* Your task: Tally how many lines in the records below contain the string "commenter". Give only the number.

* Data to use:
— BEGIN —

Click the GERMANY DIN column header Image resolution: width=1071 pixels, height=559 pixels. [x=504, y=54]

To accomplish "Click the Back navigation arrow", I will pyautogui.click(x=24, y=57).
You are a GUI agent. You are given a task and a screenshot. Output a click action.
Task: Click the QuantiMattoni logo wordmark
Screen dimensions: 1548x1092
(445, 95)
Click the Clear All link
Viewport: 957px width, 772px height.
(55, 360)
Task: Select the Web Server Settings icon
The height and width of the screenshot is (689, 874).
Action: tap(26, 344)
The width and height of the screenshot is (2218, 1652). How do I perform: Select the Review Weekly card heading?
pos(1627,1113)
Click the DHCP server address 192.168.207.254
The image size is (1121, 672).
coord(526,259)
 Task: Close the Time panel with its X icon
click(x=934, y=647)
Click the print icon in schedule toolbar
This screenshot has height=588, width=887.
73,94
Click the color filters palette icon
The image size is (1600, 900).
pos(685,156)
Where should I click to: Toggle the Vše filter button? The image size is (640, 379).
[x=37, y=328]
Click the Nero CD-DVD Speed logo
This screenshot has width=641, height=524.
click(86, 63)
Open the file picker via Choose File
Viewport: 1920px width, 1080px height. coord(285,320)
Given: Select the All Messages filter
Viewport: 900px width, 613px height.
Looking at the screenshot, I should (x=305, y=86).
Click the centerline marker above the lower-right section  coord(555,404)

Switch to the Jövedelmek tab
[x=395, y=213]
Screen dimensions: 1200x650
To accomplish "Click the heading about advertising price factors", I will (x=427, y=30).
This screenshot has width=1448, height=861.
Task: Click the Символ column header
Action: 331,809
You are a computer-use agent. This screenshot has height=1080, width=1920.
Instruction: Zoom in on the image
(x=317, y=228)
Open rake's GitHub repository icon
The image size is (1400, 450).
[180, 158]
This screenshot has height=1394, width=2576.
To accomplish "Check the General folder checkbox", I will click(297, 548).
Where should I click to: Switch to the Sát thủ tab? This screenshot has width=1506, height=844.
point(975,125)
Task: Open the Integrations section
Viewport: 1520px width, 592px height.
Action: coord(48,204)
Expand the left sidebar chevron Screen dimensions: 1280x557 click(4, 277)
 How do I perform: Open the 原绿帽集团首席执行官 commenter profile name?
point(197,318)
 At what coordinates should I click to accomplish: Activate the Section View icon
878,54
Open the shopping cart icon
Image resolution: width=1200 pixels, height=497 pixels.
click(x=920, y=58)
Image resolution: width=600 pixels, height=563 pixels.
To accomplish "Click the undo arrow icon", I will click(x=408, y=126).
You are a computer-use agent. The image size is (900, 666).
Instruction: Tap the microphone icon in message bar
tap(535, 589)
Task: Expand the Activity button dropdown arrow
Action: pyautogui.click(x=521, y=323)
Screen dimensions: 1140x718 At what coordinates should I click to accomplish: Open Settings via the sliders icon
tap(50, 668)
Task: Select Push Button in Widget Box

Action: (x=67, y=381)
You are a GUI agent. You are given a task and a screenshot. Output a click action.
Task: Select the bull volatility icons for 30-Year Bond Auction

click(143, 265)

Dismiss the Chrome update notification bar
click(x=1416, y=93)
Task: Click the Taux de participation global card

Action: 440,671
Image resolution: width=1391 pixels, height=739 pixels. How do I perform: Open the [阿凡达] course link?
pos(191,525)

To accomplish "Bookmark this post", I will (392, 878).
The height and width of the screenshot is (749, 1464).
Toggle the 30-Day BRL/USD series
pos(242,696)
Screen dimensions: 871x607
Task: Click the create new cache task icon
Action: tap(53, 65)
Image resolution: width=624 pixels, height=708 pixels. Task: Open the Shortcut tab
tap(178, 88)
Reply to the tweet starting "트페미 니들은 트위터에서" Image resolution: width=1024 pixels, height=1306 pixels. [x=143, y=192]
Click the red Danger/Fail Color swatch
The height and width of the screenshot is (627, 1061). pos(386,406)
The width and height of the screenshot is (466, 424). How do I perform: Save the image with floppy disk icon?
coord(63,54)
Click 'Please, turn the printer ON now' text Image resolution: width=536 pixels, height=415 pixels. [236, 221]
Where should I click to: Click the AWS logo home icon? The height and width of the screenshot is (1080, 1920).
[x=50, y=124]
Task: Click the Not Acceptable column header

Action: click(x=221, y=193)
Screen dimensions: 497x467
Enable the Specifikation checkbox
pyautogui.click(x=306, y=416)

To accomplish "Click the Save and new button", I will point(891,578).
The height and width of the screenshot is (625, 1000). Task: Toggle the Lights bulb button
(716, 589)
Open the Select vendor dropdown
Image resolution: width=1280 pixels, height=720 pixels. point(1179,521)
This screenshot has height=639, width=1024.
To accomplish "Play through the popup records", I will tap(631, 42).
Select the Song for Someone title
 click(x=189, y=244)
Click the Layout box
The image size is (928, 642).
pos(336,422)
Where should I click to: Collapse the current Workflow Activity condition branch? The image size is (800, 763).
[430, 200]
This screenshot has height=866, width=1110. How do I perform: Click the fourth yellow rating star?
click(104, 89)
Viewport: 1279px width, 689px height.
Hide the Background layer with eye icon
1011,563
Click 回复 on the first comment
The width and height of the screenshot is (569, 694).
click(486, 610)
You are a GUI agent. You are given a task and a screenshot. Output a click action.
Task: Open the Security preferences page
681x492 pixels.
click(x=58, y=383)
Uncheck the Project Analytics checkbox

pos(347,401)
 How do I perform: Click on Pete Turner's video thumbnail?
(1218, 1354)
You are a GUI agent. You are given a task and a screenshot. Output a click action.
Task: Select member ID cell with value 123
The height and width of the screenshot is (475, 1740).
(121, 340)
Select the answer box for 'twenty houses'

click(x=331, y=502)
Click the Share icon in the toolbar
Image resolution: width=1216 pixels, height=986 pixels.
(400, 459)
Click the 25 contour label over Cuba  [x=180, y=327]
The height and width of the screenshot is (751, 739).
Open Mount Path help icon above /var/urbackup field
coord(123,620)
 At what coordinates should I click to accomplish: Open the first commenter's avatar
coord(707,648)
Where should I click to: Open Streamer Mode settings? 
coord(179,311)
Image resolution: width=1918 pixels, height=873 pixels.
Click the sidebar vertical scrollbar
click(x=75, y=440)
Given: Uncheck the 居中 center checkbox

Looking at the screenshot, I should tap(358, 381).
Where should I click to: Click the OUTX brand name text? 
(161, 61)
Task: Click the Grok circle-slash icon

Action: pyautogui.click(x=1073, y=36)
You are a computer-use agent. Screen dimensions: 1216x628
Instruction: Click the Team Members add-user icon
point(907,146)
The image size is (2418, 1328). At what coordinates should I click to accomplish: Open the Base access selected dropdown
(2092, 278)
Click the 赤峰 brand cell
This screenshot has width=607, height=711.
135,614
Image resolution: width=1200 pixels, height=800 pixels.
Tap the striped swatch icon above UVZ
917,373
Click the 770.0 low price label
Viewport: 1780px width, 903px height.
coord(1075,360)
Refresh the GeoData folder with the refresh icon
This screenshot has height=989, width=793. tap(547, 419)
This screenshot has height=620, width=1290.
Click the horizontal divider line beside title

— END —

* Result below: 2